At one stage between January and February, immigration officials recorded between 130 and 140 migrants being housed on Grand Cayman. The main detention center on Fairbanks Road can only hold about 60 people, so the remainder had to be spread across the less-populated eastern districts.

“Within the last month, there has been a decline in frequency of Cuban boats [in Cayman’s territorial waters],” Mr. Smith said, adding that immigration officials were not entirely certain what led to the drop-off in makeshift craft that are often seen in local waters.

Typically, the boaters are classified as economic migrants, fleeing poor wages in their home country and seeking entry to the U.S. via Central America and Mexico.

If the migrants come ashore, or inform Cayman authorities that they wish to be taken into custody, they are housed at the detention center to await their repatriation – a process that often takes months to complete. In recent months, as the Cuban arrivals have piled up, the repatriation process has been unable to keep up.

Mr. Smith said a number of Cuban nationals had been sent back within the last few weeks, enough so that the community centers were no longer needed for housing. However, Mr. Smith said the Immigration Detention Center remained full to capacity and the arrival of any other Cuban migrant vessels in the coming weeks could put Cayman back in the same situation.

Prisons Director Neil Lavis, who has oversight responsibility for immigration detention, said there were a total of 55 Cuban detainees now being kept at the Fairbanks facility. Two others, who are serving time for illegal landing in the islands, are at Northward Prison.

Four other migrants, including a pregnant woman and a juvenile who apparently made a trip with a parent from Cuba earlier this year, are being kept in a hotel, Mr. Lavis said.

The pregnancy presents a specific set of difficulties for local law enforcement officials, both medically and legally. Women past 28-weeks pregnant are sometimes not allowed to fly due to risks of entering premature labor. Also, if the child is born in Cayman, it has the potential to become “stateless,” since it typically would not be given Caymanian status and Cuban authorities might not accept the child back into their country. Both issues could present problems with repatriation.

The general upsurge in Cuban migrants has been noted since late 2014 in Cayman and is usually blamed on speculation that the U.S. will change its immigration rules regarding landed migrants – often called the “wet-foot, dry-foot policy.”

In 1995, the U.S. Congress revised the 1966 Cuban Adjustment Act, basically allowing anyone who fled Cuba and who managed to enter the U.S. to pursue residency a year after entering. Former U.S. President Bill Clinton’s administration agreed with the Cuban government that it would stop admitting migrants found at sea.

Since then, Cubans found in the waters between the two nations are repatriated or sent to another country if it is determined to be unsafe to send them back to Cuba.
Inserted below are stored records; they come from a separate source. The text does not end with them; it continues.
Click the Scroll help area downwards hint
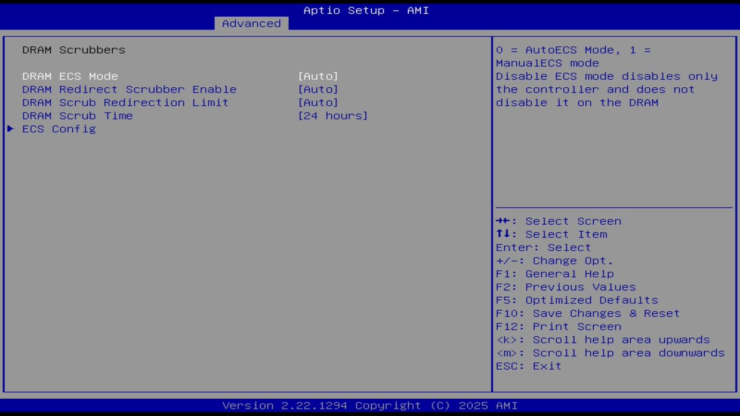Image resolution: width=740 pixels, height=416 pixels. point(610,352)
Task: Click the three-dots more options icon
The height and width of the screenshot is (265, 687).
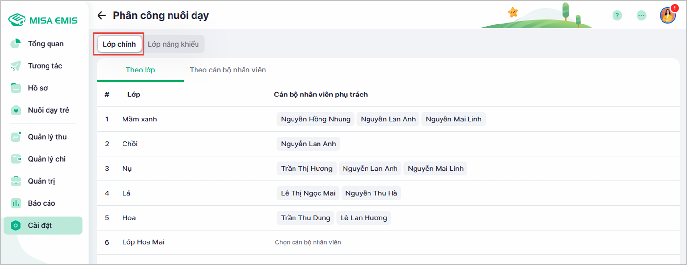Action: pyautogui.click(x=641, y=15)
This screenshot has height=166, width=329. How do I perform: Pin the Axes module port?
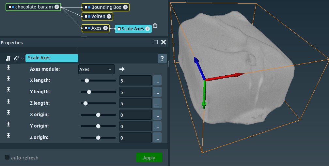tap(9, 67)
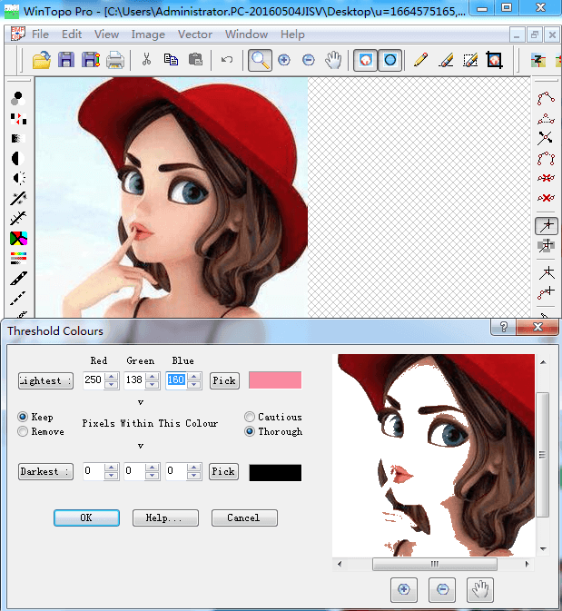Select the Remove radio button
This screenshot has height=611, width=562.
tap(24, 432)
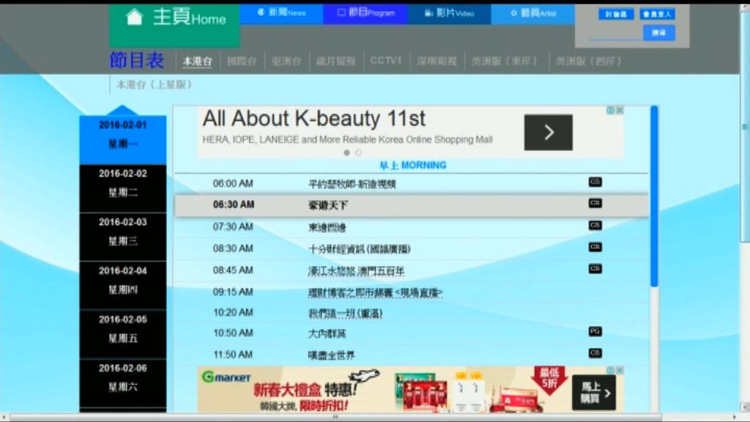Open the Program navigation tab
This screenshot has width=750, height=422.
365,13
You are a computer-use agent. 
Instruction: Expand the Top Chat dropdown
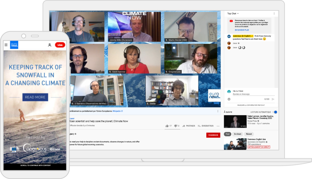(x=233, y=13)
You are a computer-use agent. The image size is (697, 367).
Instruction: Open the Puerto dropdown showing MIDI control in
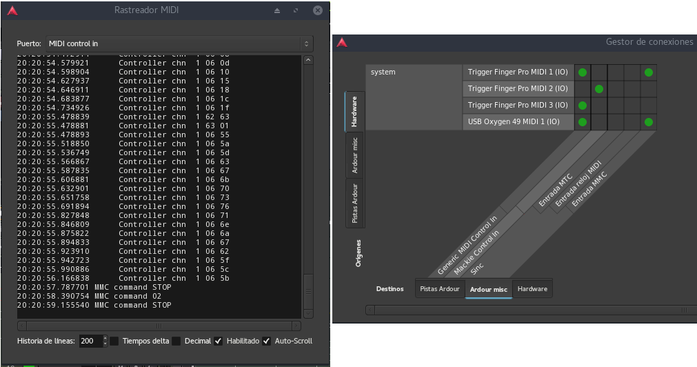pos(179,43)
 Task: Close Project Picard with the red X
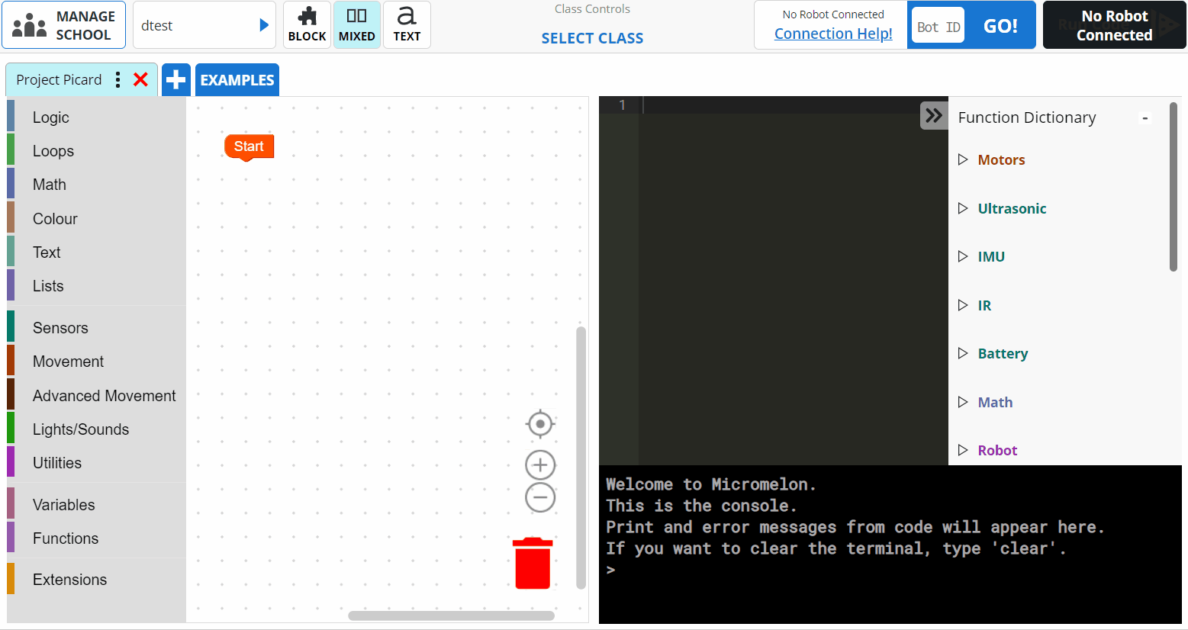[x=140, y=79]
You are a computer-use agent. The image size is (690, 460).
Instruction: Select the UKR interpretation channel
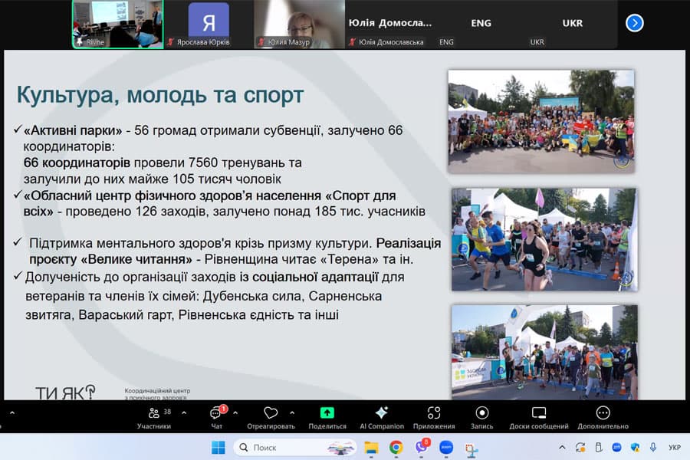pos(572,23)
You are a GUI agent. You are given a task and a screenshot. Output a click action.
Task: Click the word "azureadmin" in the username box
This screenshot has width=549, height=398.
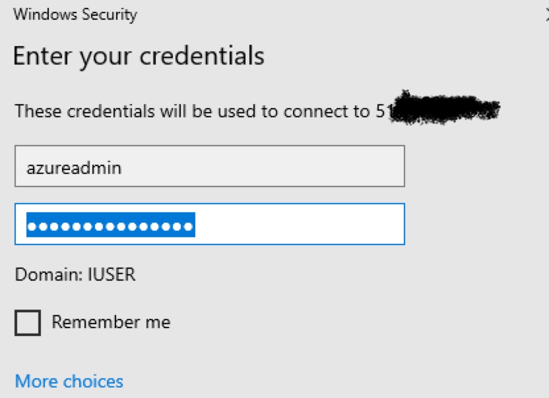74,168
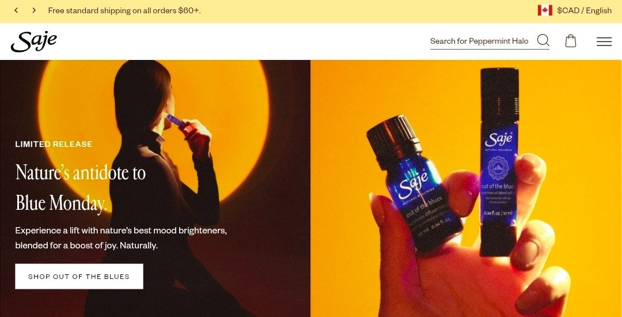The width and height of the screenshot is (622, 317).
Task: Click the magnifying glass search icon
Action: [x=543, y=40]
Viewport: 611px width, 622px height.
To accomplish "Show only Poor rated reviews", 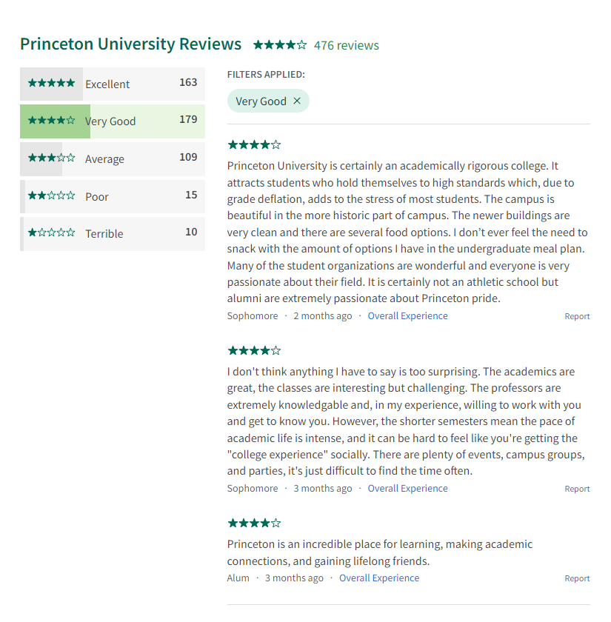I will pyautogui.click(x=113, y=196).
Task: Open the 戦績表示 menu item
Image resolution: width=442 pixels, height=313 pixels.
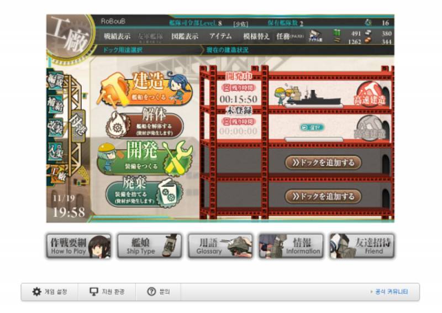Action: point(117,36)
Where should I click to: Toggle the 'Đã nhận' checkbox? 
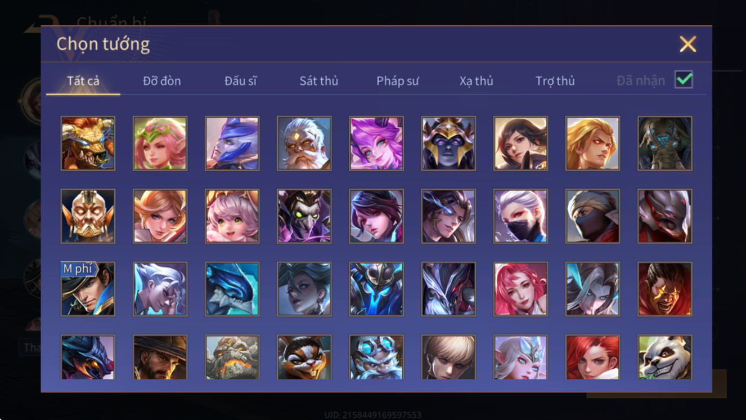(684, 80)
Anyone who makes it to shore gets an opportunity to remain in the U.S. and potentially qualify for expedited permanent resident status.

President Barack Obama’s late 2014 announcement regarding his administration’s change in policy toward Cuba brought some concerns that the “wet-foot, dry-foot” policy would end and that, going forward, any illegal migrants would be expelled, whether found on land or at sea.

U.S. Coast Guard officials said in January 2014 that “coyotes” – people who profit from assisting in the transport of illegal migrants – were perpetuating rumors that the wet-foot, dry-foot policy would end, seeking to encourage more illegal migration.

Meanwhile, the Cayman Islands government has spent considerably more than US$1 million in the past two budget years partly due to housing, medical and feeding costs for the migrants, and partly due to additional security measures that had to be taken at the Immigration Detention Centre to prevent the migrants’ frequent escapes.